Eerily realistic: Microsoft’s new AI model makes images talk, sing

APR 20, 2024

Microsoft has developed an artificial intelligence model that converts images of a person’s face and audio clips into a video with proper lip-syncing, facial expressions, and head movements. Developed by a team of AI researchers at Microsoft Research Asia, the new AI model is called VASA-1.

“We introduce VASA, a framework for generating lifelike talking faces with appealing visual affective skills (VAS) given a single static image and a speech audio clip,” said the team in a research paper. “Our premiere model, VASA-1, is capable of not only producing lip movements that are exquisitely synchronized with the audio, but also capturing a large spectrum of facial nuances and natural head motions that contribute to the perception of authenticity and liveliness. “

The team claims that their method not only delivers high video quality with realistic facial and head dynamics but also supports the online generation of 512×512 videos at up to 40 FPS with negligible starting latency. It paves the way for real-time engagements with lifelike avatars that emulate human conversational behaviors, according to them.

VASA— short for Visual Affective Skills Animator— is capable of transforming any static images whether clicked by the camera, painted, or drawn, into “exquisitely synchronized” animations.

VASA can generate scary real video where the newly animated subject is not only able to accurately lip-sync to a supplied voice audio track but also sports varied facial expressions and natural head movements- all from a single static headshot photo.

The team utilized the publicly available VoxCeleb2 dataset which contains video clips of over 6,000 real-life celebrities. Discarding clips with multiple individuals and of low quality, the team trained their model on the processed dataset.

Remarkably, their model can handle inputs outside the training set, such as artistic photos, and non-English speech.

Mona Lisa singing

Using Anne Hathaway’s “Paparazzi,” audio, researchers experimented with the Mona Lisa.

The researchers also claimed that the AI system can work in real-time, demonstrating a clip showing the tool instantly animating pictures with facial expressions and head movements.

The model offers control over gaze, distance, and emotions in the generated video.

The researchers said the model can take in audio of any length and generate a talking face according to the clip.

Impersonation fears

While the model’s capabilities raise impersonation fears, the researchers are adamant that their intention with the tool is not to enhance deepfaking.

“We are exploring visual affective skill generation for virtual, interactive characters, NOT impersonating any person in the real world,” they wrote in a blog post.

Product won’t be released

The research team maintains that the model will be used for education and provide companionship. They have also refused to release the code that powers the model.

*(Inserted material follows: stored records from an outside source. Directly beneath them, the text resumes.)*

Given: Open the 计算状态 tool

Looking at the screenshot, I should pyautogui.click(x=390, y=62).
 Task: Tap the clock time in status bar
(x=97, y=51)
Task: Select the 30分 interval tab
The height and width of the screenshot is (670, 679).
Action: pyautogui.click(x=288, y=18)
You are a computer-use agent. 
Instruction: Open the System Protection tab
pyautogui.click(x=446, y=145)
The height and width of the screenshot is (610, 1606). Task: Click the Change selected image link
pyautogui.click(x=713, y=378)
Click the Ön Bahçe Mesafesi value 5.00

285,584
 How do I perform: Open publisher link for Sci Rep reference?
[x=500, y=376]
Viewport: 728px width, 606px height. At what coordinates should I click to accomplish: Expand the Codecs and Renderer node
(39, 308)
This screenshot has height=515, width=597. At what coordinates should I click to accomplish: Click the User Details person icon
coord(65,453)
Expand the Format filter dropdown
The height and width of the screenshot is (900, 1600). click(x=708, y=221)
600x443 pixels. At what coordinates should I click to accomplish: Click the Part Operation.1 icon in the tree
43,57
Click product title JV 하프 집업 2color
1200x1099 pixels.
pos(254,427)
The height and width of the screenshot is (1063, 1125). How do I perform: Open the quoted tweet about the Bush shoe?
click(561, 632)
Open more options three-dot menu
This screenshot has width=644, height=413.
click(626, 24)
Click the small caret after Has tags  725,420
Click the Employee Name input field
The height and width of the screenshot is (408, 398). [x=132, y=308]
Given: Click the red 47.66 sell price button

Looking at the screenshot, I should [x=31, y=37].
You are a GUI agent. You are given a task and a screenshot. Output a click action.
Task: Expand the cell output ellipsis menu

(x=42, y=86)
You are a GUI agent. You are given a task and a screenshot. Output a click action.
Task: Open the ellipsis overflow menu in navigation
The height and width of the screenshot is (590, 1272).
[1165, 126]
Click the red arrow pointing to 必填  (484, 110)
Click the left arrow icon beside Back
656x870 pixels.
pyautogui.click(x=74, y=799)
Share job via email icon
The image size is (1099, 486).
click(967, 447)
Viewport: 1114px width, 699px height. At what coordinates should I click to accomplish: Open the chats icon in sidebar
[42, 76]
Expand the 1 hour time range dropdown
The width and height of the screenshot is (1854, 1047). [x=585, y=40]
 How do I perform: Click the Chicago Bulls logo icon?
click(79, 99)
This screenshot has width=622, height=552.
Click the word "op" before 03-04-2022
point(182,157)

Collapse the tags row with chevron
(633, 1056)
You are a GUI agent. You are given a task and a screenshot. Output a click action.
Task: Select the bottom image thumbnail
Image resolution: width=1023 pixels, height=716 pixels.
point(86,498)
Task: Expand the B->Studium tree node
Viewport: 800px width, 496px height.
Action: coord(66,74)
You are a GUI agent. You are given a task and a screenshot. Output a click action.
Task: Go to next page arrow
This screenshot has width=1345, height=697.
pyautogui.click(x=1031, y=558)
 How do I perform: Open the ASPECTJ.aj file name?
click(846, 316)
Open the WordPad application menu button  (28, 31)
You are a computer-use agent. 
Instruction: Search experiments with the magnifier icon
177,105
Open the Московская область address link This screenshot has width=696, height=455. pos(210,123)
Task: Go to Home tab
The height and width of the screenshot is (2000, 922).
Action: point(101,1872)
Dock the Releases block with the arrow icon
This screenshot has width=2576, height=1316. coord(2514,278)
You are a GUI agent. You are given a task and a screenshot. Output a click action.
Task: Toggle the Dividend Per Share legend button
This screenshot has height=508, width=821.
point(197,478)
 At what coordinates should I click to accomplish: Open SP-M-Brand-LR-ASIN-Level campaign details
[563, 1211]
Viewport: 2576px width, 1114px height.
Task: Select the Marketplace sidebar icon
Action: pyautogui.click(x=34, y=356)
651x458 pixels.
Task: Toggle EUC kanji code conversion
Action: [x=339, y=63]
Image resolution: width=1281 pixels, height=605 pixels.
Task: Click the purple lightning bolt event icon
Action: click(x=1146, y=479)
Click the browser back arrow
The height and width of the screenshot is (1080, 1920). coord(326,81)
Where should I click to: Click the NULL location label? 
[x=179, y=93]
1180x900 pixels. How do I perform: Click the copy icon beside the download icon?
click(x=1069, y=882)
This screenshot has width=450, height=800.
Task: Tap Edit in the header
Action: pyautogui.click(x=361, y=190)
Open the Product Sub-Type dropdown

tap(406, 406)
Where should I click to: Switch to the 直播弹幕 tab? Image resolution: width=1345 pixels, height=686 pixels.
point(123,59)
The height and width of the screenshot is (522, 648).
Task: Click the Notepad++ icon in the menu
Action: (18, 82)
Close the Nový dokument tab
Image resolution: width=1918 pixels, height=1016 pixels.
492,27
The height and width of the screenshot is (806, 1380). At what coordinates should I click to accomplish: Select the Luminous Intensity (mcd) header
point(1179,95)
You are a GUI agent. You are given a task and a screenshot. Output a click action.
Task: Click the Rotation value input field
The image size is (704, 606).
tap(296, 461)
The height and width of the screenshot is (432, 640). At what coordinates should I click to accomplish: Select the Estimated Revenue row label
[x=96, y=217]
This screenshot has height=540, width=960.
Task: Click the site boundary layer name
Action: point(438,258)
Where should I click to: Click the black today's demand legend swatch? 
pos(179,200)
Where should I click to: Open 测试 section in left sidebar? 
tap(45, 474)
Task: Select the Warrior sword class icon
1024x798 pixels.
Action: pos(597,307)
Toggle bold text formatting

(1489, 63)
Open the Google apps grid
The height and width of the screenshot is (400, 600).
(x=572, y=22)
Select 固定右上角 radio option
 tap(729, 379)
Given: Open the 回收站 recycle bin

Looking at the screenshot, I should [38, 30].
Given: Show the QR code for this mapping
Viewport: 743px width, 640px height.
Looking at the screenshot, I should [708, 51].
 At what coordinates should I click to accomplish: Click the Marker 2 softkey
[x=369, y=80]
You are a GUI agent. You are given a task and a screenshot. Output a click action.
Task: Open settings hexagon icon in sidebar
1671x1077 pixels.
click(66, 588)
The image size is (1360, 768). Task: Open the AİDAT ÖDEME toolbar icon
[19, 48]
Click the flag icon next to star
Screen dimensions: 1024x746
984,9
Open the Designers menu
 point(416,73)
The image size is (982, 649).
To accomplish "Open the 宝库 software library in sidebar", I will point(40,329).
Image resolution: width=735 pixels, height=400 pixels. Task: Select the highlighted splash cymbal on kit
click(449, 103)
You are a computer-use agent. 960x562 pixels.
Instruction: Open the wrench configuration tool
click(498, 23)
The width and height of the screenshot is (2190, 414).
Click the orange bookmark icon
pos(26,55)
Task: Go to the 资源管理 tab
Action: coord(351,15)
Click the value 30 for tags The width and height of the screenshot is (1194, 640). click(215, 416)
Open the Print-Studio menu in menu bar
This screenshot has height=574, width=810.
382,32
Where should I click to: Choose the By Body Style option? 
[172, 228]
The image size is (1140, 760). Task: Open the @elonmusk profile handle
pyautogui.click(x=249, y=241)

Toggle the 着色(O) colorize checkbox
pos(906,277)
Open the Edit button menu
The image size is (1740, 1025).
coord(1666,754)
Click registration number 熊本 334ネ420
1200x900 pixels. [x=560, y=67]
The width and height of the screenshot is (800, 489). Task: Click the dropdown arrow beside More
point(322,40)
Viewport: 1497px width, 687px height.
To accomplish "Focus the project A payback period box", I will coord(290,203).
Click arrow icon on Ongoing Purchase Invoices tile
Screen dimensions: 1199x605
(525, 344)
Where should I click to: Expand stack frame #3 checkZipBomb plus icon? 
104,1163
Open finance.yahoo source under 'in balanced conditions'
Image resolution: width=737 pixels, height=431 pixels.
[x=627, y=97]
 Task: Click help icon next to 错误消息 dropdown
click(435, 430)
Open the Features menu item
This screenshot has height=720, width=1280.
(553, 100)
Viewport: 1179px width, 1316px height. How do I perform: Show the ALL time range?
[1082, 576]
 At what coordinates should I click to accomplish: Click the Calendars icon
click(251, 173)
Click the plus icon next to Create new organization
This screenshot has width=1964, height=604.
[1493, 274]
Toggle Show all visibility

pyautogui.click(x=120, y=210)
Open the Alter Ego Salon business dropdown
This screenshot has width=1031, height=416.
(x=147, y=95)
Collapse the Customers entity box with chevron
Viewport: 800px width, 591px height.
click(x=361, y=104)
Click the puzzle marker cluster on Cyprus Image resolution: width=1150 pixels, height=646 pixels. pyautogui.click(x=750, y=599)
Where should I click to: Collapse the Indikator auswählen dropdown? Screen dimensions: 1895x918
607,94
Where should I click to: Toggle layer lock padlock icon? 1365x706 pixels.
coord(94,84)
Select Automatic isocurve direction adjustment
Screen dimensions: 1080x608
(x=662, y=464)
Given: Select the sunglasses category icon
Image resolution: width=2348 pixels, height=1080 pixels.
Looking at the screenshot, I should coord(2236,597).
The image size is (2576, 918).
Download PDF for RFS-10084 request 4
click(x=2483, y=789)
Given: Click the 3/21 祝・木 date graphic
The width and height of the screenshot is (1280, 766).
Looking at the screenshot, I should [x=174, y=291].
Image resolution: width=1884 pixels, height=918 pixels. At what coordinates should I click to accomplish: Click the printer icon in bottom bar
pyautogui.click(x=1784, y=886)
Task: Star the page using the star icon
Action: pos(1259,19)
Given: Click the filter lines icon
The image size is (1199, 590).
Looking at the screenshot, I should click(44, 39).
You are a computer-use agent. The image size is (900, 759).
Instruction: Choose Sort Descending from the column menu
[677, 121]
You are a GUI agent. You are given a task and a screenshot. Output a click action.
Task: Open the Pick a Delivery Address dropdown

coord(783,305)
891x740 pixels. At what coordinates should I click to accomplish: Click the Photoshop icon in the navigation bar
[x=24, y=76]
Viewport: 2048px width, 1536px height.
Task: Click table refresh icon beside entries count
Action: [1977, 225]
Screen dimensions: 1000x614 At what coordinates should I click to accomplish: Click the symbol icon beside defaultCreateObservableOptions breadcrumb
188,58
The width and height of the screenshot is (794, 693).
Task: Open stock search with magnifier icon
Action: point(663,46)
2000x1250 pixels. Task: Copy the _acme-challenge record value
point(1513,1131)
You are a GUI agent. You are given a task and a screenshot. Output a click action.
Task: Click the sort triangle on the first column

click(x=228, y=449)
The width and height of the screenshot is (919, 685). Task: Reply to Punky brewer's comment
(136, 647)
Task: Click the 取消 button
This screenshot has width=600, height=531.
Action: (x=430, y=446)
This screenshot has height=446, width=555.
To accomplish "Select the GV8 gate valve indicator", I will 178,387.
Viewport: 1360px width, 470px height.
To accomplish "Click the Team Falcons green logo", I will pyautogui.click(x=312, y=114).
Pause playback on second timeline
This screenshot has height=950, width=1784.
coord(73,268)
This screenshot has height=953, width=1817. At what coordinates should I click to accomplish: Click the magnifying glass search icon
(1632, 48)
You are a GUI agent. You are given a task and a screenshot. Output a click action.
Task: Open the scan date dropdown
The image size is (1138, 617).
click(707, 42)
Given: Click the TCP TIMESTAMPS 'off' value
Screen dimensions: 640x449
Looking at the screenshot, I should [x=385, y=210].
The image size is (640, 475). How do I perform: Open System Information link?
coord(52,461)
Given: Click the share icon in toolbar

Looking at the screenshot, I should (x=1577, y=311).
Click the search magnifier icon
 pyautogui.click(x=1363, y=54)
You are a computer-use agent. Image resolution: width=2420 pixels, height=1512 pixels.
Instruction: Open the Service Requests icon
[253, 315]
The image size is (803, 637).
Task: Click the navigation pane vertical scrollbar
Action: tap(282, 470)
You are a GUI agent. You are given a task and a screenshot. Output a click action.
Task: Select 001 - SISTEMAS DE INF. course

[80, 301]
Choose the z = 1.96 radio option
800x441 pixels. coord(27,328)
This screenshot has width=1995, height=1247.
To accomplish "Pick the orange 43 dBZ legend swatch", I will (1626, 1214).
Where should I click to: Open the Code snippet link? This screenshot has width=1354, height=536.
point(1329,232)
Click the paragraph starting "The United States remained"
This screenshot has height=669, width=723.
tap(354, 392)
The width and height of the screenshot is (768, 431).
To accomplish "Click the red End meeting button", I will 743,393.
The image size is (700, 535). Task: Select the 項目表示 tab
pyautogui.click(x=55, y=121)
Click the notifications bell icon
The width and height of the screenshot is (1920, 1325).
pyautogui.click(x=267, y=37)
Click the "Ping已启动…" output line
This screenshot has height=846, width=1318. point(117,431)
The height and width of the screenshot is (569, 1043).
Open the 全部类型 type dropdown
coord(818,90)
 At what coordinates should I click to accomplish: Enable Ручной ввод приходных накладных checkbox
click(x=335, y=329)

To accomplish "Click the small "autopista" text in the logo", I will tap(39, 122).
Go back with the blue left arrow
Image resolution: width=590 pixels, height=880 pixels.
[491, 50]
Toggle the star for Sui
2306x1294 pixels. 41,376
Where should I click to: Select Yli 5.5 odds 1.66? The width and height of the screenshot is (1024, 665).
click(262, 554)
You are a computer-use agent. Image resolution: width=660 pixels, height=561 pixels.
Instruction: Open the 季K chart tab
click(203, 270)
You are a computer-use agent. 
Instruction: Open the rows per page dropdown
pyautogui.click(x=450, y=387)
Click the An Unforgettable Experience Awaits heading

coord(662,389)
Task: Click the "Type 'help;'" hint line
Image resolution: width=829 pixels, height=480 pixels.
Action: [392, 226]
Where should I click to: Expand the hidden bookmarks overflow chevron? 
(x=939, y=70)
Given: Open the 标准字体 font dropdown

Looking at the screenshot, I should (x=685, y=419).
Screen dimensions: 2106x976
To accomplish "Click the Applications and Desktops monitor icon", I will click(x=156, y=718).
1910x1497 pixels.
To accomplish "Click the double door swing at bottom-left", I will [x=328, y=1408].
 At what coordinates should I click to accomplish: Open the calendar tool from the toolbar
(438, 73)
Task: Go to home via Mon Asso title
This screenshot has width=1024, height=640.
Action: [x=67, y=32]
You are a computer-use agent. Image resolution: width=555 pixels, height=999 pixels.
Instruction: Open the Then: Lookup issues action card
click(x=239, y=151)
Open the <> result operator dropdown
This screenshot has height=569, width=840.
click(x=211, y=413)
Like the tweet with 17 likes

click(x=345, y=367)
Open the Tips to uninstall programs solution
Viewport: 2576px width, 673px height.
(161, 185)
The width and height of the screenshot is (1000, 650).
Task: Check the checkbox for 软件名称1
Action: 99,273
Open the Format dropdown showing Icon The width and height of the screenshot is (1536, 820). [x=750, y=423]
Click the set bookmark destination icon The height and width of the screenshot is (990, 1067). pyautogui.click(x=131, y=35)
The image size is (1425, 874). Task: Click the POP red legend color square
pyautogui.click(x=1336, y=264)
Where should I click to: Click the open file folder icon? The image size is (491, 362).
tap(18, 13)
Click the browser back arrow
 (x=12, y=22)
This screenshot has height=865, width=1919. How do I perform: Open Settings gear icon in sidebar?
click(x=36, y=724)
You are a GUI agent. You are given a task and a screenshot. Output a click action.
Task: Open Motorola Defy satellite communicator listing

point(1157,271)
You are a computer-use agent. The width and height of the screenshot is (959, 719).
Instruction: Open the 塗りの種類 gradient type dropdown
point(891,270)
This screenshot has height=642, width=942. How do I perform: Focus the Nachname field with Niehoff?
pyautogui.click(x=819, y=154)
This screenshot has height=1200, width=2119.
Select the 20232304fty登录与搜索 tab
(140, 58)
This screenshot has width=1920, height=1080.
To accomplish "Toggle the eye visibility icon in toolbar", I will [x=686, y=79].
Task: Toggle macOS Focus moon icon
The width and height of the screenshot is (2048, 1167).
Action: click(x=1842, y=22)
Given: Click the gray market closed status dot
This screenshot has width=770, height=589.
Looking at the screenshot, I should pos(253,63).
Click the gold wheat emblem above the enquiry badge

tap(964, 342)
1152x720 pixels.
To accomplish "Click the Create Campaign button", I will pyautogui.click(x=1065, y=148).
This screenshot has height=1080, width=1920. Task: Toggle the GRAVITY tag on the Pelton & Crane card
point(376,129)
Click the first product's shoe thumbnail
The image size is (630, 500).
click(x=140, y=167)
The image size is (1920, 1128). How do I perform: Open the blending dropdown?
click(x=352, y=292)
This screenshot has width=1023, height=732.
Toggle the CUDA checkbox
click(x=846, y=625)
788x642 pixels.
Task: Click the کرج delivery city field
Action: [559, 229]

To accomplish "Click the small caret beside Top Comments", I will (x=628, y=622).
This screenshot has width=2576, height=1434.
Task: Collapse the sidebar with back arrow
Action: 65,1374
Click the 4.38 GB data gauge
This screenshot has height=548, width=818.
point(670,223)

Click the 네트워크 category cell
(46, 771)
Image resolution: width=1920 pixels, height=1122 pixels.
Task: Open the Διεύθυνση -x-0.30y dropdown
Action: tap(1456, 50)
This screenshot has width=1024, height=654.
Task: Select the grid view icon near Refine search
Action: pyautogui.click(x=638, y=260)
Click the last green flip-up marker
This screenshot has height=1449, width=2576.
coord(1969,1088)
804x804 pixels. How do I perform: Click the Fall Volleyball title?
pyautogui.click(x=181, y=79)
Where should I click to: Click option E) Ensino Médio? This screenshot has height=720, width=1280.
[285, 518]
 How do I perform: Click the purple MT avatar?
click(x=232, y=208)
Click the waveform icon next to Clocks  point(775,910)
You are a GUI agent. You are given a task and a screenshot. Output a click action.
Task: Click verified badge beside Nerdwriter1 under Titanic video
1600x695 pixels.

The team emphasized their interest in applying the new technique to advance forgery detection, adding that videos generated by VASA contain identifiable artifacts.

“We have no plans to release an online demo, API, product, additional implementation details, or any related offerings until we are certain that the technology will be used responsibly and in accordance with proper regulations,” they added.

Details of the team’s research was published on the preprint server arXiv.